1. Open-source and low cost: Follows an open-source license; all source code and design files are fully available, allowing developers to freely study, modify, and perform secondary development.
2. High-performance motor control: Equipped with FOC (Field-Oriented Control) technology, supporting open-loop/closed-loop speed, position, and torque control for precise motion control.
3. Powerful hardware support: Uses an ESP32 main controller with rich interfaces such as I2C, SPI, and PWM, enabling flexible feature expansion.
4. Comprehensive capabilities: Supports self-balancing, high-speed movement, posture stabilization, and wireless control, adapting to various complex terrains.
5. Easy to learn and use: Comes with complete example code and video tutorials, significantly lowering the learning barrier for beginners.

Specification

Specification	Details
Main Control Board	StackForce main control board
Motor Driver Board	5A dual-channel brushless motor driver (low-power)
------------
**To-do item**:
Rewrite the feature list between "1. Open-source and" and "various complex terrains.", inclusive, replacing "ESP32" with "STM32".

**Data section**:
------------
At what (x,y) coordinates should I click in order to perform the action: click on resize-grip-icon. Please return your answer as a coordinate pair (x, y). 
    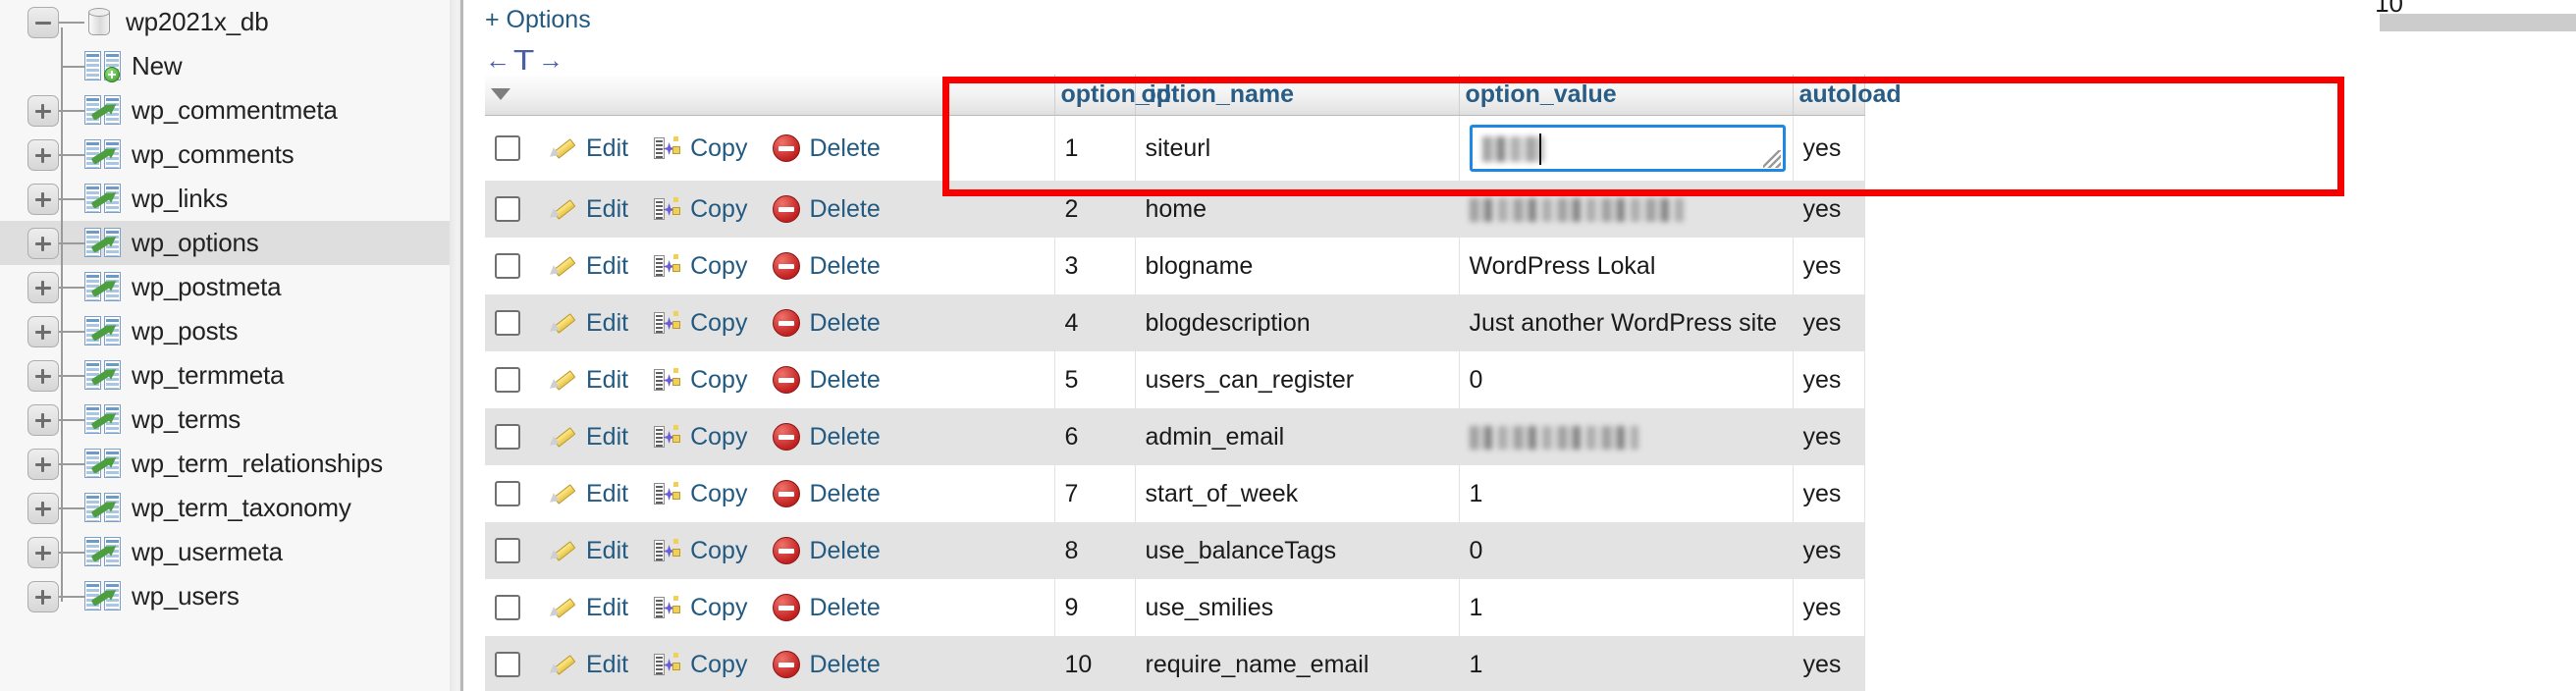
    Looking at the image, I should click on (1771, 159).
------------
**Response below**:
1. Open-source and low cost: Follows an open-source license; all source code and design files are fully available, allowing developers to freely study, modify, and perform secondary development.
2. High-performance motor control: Equipped with FOC (Field-Oriented Control) technology, supporting open-loop/closed-loop speed, position, and torque control for precise motion control.
3. Powerful hardware support: Uses an STM32 main controller with rich interfaces such as I2C, SPI, and PWM, enabling flexible feature expansion.
4. Comprehensive capabilities: Supports self-balancing, high-speed movement, posture stabilization, and wireless control, adapting to various complex terrains.